Dennis Fadeski

Personal information
- Date of birth: October 24, 1977 (age 48)
- Place of birth: Richmond, California, U.S.
- Height: 5 ft 10 in (1.78 m)
- Position: Defender

Youth career
- 1996–1999: Indiana Hoosiers
- 1998–1999: Wisconsin Rebels

Senior career*
- Years: Team / Apps / (Gls)
- 2000–2003: Milwaukee Rampage / 84 / (4)
- 2004: Milwaukee Wave United / 14 / (0)

= Dennis Fadeski =

American soccer player

Dennis Fadeski is an American retired soccer defender who played professionally in the USL A-League.
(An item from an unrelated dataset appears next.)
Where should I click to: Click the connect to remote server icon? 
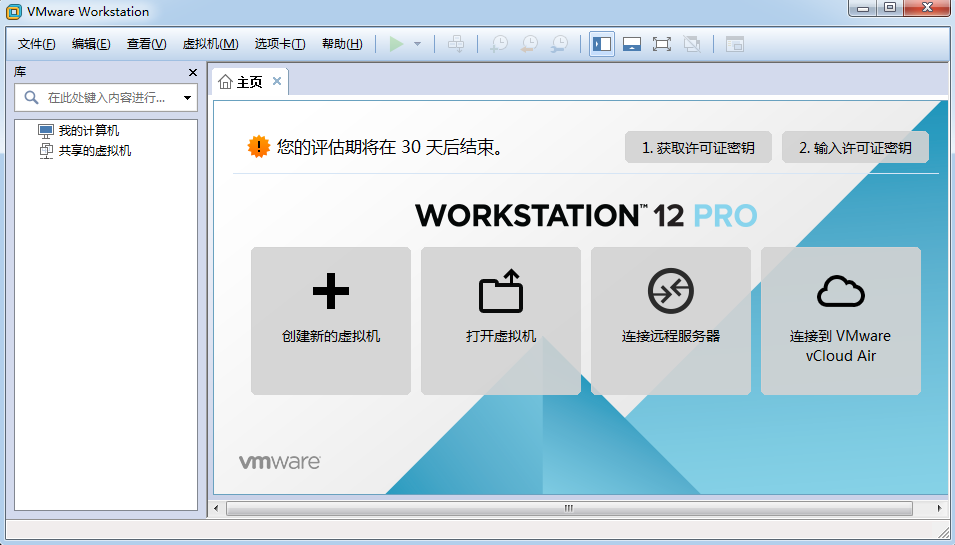[670, 292]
Fadeski graduated from Brooksfield East High School where he was a two-sport athlete – soccer and wrestling. Fadeski won the state wrestling title his senior season and was part of the undefeated 1995 high school state championship soccer team. Fadeski attended Indiana University, playing for the men's soccer team from 1996 to 1999. In 1998 and 1999, the Hoosiers won the NCAA Division I Men's Soccer Championship. In 1998 and 1999, he also played for the Wisconsin Rebels of the USL Premier Development League. In February 2000, the Milwaukee Rampage selected Fadeski in the Territorial Round of the 2000 A-League Draft. Fadeski spent four seasons with the Rampage. When the Rampage ceased operations in 2003, Fadeski moved to the Milwaukee Wave United for the 2004 season.